Goal: Please copy all of the data below line for line, changing nothing.

— Begin —

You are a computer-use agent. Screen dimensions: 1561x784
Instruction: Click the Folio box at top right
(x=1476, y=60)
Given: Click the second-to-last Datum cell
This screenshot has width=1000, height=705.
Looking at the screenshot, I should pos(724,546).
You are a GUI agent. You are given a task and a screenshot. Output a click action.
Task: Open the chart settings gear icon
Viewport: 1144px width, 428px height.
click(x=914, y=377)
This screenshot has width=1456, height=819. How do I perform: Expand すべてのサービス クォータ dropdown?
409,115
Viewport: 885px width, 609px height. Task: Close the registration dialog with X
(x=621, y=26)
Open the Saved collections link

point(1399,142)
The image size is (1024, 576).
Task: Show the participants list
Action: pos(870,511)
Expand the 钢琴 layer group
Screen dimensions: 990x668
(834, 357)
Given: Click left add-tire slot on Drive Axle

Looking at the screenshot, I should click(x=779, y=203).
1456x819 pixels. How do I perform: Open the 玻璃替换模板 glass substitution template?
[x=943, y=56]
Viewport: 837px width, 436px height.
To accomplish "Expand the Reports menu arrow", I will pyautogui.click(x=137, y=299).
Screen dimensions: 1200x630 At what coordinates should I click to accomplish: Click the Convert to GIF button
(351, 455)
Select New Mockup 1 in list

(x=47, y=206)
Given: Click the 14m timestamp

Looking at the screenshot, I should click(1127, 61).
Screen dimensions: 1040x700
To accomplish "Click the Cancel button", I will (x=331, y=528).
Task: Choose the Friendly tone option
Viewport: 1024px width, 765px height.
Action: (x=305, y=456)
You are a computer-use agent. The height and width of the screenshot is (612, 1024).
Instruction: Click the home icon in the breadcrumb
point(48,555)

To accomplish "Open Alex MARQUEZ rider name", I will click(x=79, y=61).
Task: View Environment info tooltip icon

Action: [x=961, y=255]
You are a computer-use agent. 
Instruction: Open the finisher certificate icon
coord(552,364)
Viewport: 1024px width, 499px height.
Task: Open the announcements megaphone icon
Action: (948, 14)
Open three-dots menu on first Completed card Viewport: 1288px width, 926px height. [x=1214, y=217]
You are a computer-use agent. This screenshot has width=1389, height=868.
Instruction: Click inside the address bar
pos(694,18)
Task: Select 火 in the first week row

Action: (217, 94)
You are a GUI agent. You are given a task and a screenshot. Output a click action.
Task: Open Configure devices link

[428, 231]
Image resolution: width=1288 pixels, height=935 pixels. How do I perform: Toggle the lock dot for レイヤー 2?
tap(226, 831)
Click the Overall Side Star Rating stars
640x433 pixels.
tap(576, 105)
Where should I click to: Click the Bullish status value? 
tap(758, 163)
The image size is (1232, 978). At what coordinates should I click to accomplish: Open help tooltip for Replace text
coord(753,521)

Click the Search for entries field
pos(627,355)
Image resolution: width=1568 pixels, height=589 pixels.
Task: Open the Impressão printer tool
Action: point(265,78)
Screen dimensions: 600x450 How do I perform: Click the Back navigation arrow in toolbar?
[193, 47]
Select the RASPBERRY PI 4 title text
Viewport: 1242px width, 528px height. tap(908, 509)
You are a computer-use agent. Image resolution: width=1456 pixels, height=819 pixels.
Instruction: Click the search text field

— End —

Correct result:
You are a computer-use agent. Screen dimensions: 1561x784
Instruction: Click the Folio box at top right
(x=1476, y=60)
Given: Click the second-to-last Datum cell
This screenshot has width=1000, height=705.
Looking at the screenshot, I should pos(724,546).
You are a GUI agent. You are given a task and a screenshot. Output a click action.
Task: Open the chart settings gear icon
Viewport: 1144px width, 428px height.
click(x=914, y=377)
This screenshot has width=1456, height=819. How do I perform: Expand すべてのサービス クォータ dropdown?
409,115
Viewport: 885px width, 609px height. Task: Close the registration dialog with X
(x=621, y=26)
Open the Saved collections link

point(1399,142)
The image size is (1024, 576).
Task: Show the participants list
Action: pos(870,511)
Expand the 钢琴 layer group
Screen dimensions: 990x668
(834, 357)
Given: Click left add-tire slot on Drive Axle

Looking at the screenshot, I should click(x=779, y=203).
1456x819 pixels. How do I perform: Open the 玻璃替换模板 glass substitution template?
[x=943, y=56]
Viewport: 837px width, 436px height.
To accomplish "Expand the Reports menu arrow", I will pyautogui.click(x=137, y=299).
Screen dimensions: 1200x630 At what coordinates should I click to accomplish: Click the Convert to GIF button
(351, 455)
Select New Mockup 1 in list

(x=47, y=206)
Given: Click the 14m timestamp

Looking at the screenshot, I should click(1127, 61).
Screen dimensions: 1040x700
To accomplish "Click the Cancel button", I will (x=331, y=528).
Task: Choose the Friendly tone option
Viewport: 1024px width, 765px height.
Action: (x=305, y=456)
You are a computer-use agent. The height and width of the screenshot is (612, 1024).
Instruction: Click the home icon in the breadcrumb
point(48,555)

To accomplish "Open Alex MARQUEZ rider name", I will click(x=79, y=61).
Task: View Environment info tooltip icon

Action: [x=961, y=255]
You are a computer-use agent. 
Instruction: Open the finisher certificate icon
coord(552,364)
Viewport: 1024px width, 499px height.
Task: Open the announcements megaphone icon
Action: (948, 14)
Open three-dots menu on first Completed card Viewport: 1288px width, 926px height. [x=1214, y=217]
You are a computer-use agent. This screenshot has width=1389, height=868.
Instruction: Click inside the address bar
pos(694,18)
Task: Select 火 in the first week row

Action: (217, 94)
You are a GUI agent. You are given a task and a screenshot. Output a click action.
Task: Open Configure devices link

[428, 231]
Image resolution: width=1288 pixels, height=935 pixels. How do I perform: Toggle the lock dot for レイヤー 2?
tap(226, 831)
Click the Overall Side Star Rating stars
640x433 pixels.
tap(576, 105)
Where should I click to: Click the Bullish status value? 
tap(758, 163)
The image size is (1232, 978). At what coordinates should I click to accomplish: Open help tooltip for Replace text
coord(753,521)

Click the Search for entries field
pos(627,355)
Image resolution: width=1568 pixels, height=589 pixels.
Task: Open the Impressão printer tool
Action: point(265,78)
Screen dimensions: 600x450 How do I perform: Click the Back navigation arrow in toolbar?
[193, 47]
Select the RASPBERRY PI 4 title text
Viewport: 1242px width, 528px height. tap(908, 509)
You are a computer-use agent. Image resolution: width=1456 pixels, height=819 pixels.
Instruction: Click the search text field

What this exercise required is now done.